Note that only CPIC level A and B gene/drug pairs have sufficient evidence for at least one prescribing action to be recommended. CPIC level C and D gene/drug pairs are not considered to have adequate evidence or actionability to have prescribing recommendations.
On this page:
- Assignment of CPIC Levels Diagram
- Level Definitions for CPIC Genes/Drugs
- PharmGKB Level of Evidence (LOE)
- FDA Label Testing
Considerations for Assignment of CPIC Level for Genes/Drugs
Level Definitions for CPIC Genes/Drugs
|CPIC Level||Clinical Context||Level of evidence||Strength of Recommendation|
|A||Genetic information should be used to change prescribing of affected drug||Preponderance of evidence is high or moderate in favor of changing prescribing||At least one moderate or strong action (change in prescribing) recommended.|
|B||Genetic information could be used to change prescribing of the affected drug because alternative therapies/dosing are extremely likely to be as effective and as safe as non-genetically based dosing||Preponderance of evidence is weak with little conflicting data||At least one optional action (change in prescribing) is recommended.|
|C||There are published studies at varying levels of evidence, some with mechanistic rationale, but no prescribing actions are recommended because (a) dosing based on genetics makes no convincing difference or (b) alternatives are unclear, possibly less effective, more toxic, or otherwise impractical or (c) few published studies or mostly weak evidence and clinical actions are unclear. Most important for genes that are subject of other CPIC guidelines or genes that are commonly included in clinical or DTC tests.||Evidence levels can vary||No prescribing actions are recommended.|
|D||There are few published studies, clinical actions are unclear, little mechanistic basis, mostly weak evidence, or substantial conflicting data. If the genes are not widely tested for clinically, evaluations are not needed.||Evidence levels can vary||No prescribing actions are recommended.|
PharmGKB Level of Evidence (LOE)
PharmGKB curators create Clinical Annotations for gene-drug response pairs that summarize manually curated literature in PharmGKB.Each Clinical Annotation is assigned a Level of Evidence based on multiple criteria including replication, statistical significance and study size.

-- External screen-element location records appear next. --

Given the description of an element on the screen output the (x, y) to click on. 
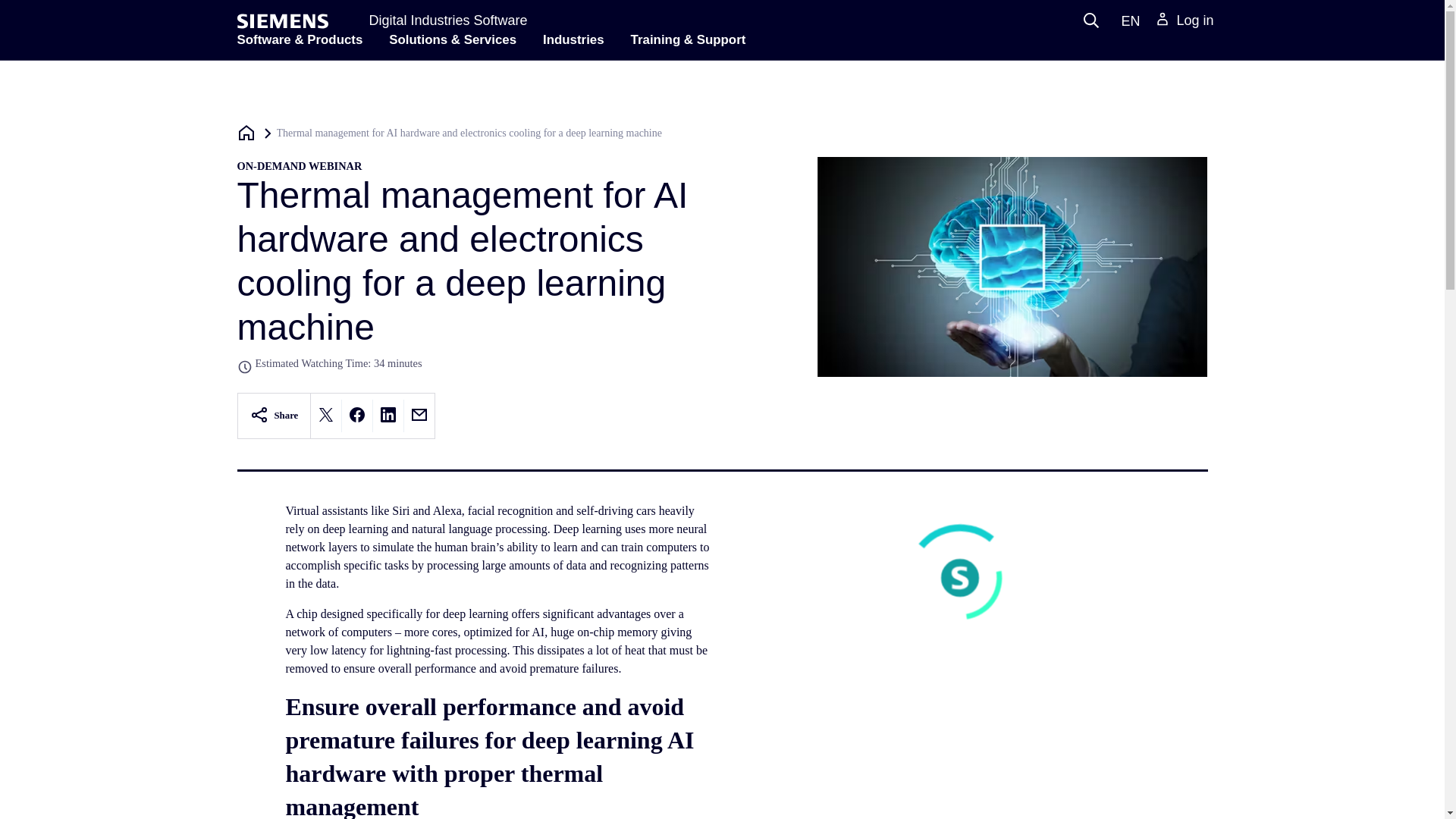
Digital Industries Software (447, 20)
search (1091, 20)
Siemens (281, 20)
Given the description of an element on the screen output the (x, y) to click on. 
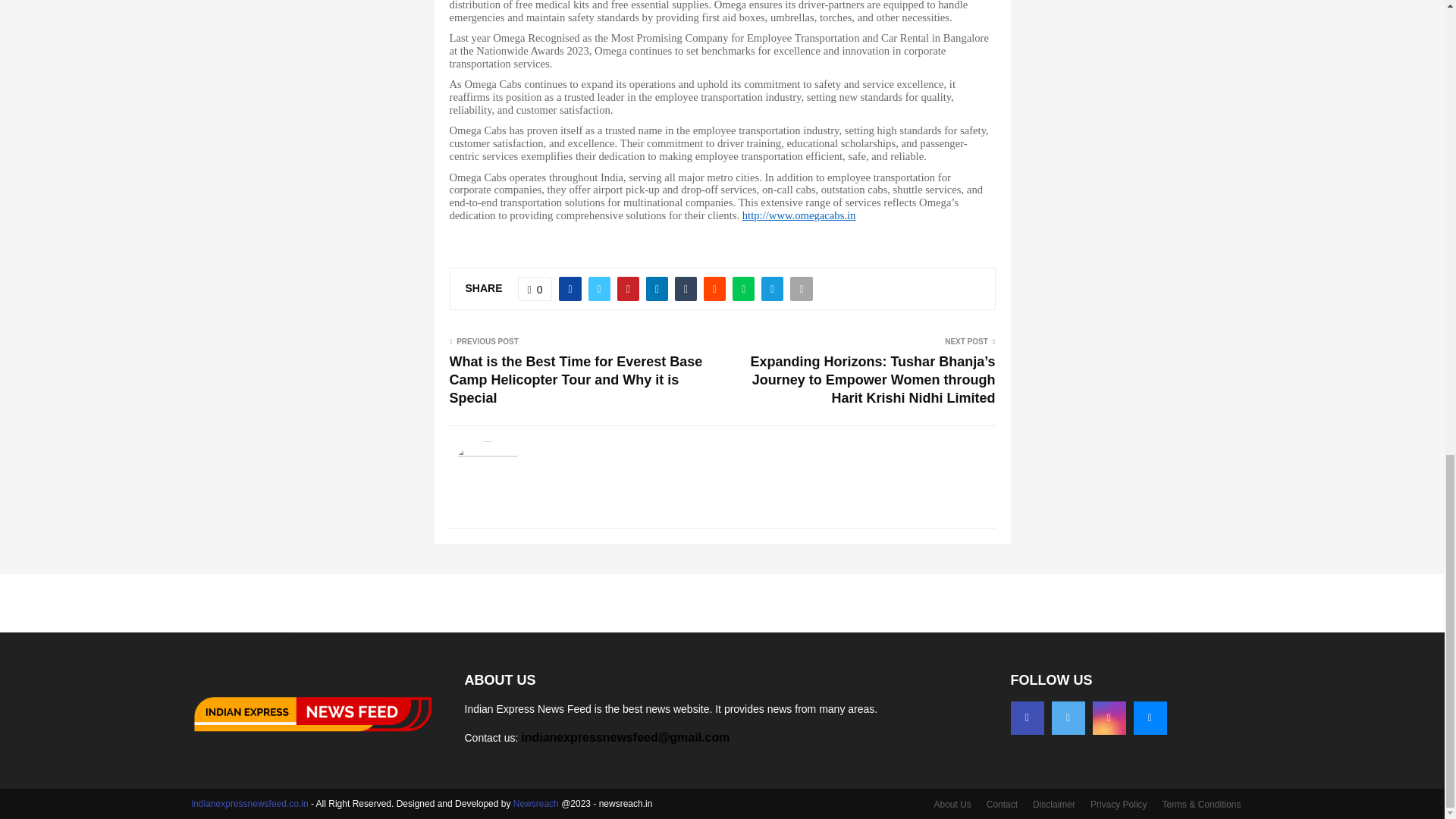
Like (535, 288)
0 (535, 288)
Facebook (1026, 717)
Given the description of an element on the screen output the (x, y) to click on. 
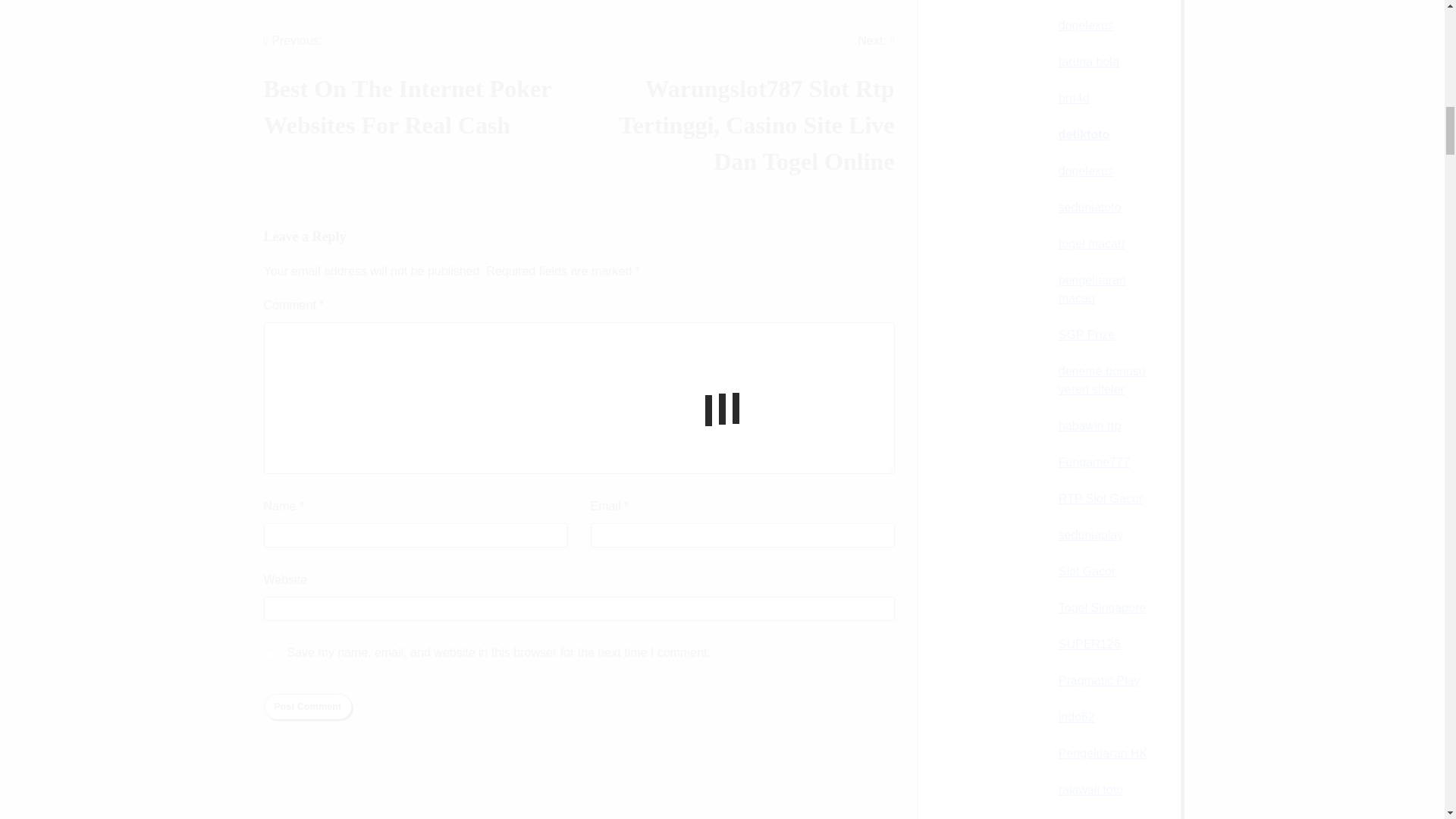
Post Comment (307, 706)
yes (268, 655)
Post Comment (421, 94)
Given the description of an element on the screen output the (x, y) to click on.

Details of PharmGKB Level of Evidence can be found on PharmGKB.
FDA Label Testing
The FDA maintains a list of drug labels with pharmacogenomic information in their labeling: Table of Pharmacogenomic Biomarkers in Drug Labeling.PharmGKB annotates these drug labels with information about the strength of the language on the label and whether genetic testing is required, recommended or not discussed. Details of the FDA label testing descriptions can be found on PharmGKB.